(What is needed)
Place each line of the records into a JSON list of strings, one string per line, and omit any blank lines.

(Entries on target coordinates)
§ §

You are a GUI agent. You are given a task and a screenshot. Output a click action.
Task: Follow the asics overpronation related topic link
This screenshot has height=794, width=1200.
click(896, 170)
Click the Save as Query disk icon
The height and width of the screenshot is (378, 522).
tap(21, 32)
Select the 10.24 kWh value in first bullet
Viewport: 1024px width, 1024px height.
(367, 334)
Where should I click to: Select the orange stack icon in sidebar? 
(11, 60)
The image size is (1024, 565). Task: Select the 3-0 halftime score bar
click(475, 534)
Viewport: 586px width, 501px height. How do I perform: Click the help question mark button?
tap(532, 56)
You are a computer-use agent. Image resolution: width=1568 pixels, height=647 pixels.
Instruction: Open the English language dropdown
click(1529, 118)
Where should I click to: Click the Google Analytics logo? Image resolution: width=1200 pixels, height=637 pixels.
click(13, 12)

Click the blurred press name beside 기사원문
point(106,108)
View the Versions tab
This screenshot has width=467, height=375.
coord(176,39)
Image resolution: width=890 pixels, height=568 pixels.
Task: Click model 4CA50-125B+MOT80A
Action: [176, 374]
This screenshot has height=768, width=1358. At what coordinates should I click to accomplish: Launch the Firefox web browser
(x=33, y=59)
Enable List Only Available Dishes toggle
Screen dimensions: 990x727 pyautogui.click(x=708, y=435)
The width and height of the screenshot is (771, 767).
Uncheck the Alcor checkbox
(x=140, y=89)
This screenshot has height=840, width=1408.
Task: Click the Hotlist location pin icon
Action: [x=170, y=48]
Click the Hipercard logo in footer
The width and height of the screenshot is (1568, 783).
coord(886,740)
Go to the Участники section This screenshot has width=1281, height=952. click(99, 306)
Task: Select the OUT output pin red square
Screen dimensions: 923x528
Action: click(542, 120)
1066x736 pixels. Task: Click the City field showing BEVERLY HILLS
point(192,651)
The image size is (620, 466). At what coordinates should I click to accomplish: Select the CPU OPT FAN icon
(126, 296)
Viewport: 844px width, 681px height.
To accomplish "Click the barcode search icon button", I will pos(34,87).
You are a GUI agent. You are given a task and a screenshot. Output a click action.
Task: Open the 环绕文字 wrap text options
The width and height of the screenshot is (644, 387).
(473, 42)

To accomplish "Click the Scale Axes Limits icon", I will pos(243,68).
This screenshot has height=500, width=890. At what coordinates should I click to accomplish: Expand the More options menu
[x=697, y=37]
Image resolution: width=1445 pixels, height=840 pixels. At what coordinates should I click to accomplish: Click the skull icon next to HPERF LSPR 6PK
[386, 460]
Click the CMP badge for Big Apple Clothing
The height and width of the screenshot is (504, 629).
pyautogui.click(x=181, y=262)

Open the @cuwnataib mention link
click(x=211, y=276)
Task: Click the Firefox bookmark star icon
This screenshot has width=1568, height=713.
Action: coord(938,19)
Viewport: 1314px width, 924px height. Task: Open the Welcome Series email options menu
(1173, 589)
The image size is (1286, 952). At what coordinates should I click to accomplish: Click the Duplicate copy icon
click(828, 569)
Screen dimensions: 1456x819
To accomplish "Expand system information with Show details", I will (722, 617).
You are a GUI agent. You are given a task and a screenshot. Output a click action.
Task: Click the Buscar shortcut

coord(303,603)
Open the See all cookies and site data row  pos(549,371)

§ §

(Response to this task)
[
  "You are a GUI agent. You are given a task and a screenshot. Output a click action.",
  "Task: Follow the asics overpronation related topic link",
  "This screenshot has height=794, width=1200.",
  "click(896, 170)",
  "Click the Save as Query disk icon",
  "The height and width of the screenshot is (378, 522).",
  "tap(21, 32)",
  "Select the 10.24 kWh value in first bullet",
  "Viewport: 1024px width, 1024px height.",
  "(367, 334)",
  "Where should I click to: Select the orange stack icon in sidebar? ",
  "(11, 60)",
  "The image size is (1024, 565). Task: Select the 3-0 halftime score bar",
  "click(475, 534)",
  "Viewport: 586px width, 501px height. How do I perform: Click the help question mark button?",
  "tap(532, 56)",
  "You are a computer-use agent. Image resolution: width=1568 pixels, height=647 pixels.",
  "Instruction: Open the English language dropdown",
  "click(1529, 118)",
  "Where should I click to: Click the Google Analytics logo? Image resolution: width=1200 pixels, height=637 pixels.",
  "click(13, 12)",
  "Click the blurred press name beside 기사원문",
  "point(106,108)",
  "View the Versions tab",
  "This screenshot has width=467, height=375.",
  "coord(176,39)",
  "Image resolution: width=890 pixels, height=568 pixels.",
  "Task: Click model 4CA50-125B+MOT80A",
  "Action: [176, 374]",
  "This screenshot has height=768, width=1358. At what coordinates should I click to accomplish: Launch the Firefox web browser",
  "(x=33, y=59)",
  "Enable List Only Available Dishes toggle",
  "Screen dimensions: 990x727 pyautogui.click(x=708, y=435)",
  "The width and height of the screenshot is (771, 767).",
  "Uncheck the Alcor checkbox",
  "(x=140, y=89)",
  "This screenshot has height=840, width=1408.",
  "Task: Click the Hotlist location pin icon",
  "Action: [x=170, y=48]",
  "Click the Hipercard logo in footer",
  "The width and height of the screenshot is (1568, 783).",
  "coord(886,740)",
  "Go to the Участники section This screenshot has width=1281, height=952. click(99, 306)",
  "Task: Select the OUT output pin red square",
  "Screen dimensions: 923x528",
  "Action: click(542, 120)",
  "1066x736 pixels. Task: Click the City field showing BEVERLY HILLS",
  "point(192,651)",
  "The image size is (620, 466). At what coordinates should I click to accomplish: Select the CPU OPT FAN icon",
  "(126, 296)",
  "Viewport: 844px width, 681px height.",
  "To accomplish \"Click the barcode search icon button\", I will pos(34,87).",
  "You are a GUI agent. You are given a task and a screenshot. Output a click action.",
  "Task: Open the 环绕文字 wrap text options",
  "The width and height of the screenshot is (644, 387).",
  "(473, 42)",
  "To accomplish \"Click the Scale Axes Limits icon\", I will pos(243,68).",
  "This screenshot has height=500, width=890. At what coordinates should I click to accomplish: Expand the More options menu",
  "[x=697, y=37]",
  "Image resolution: width=1445 pixels, height=840 pixels. At what coordinates should I click to accomplish: Click the skull icon next to HPERF LSPR 6PK",
  "[386, 460]",
  "Click the CMP badge for Big Apple Clothing",
  "The height and width of the screenshot is (504, 629).",
  "pyautogui.click(x=181, y=262)",
  "Open the @cuwnataib mention link",
  "click(x=211, y=276)",
  "Task: Click the Firefox bookmark star icon",
  "This screenshot has width=1568, height=713.",
  "Action: coord(938,19)",
  "Viewport: 1314px width, 924px height. Task: Open the Welcome Series email options menu",
  "(1173, 589)",
  "The image size is (1286, 952). At what coordinates should I click to accomplish: Click the Duplicate copy icon",
  "click(828, 569)",
  "Screen dimensions: 1456x819",
  "To accomplish \"Expand system information with Show details\", I will (722, 617).",
  "You are a GUI agent. You are given a task and a screenshot. Output a click action.",
  "Task: Click the Buscar shortcut",
  "coord(303,603)",
  "Open the See all cookies and site data row  pos(549,371)"
]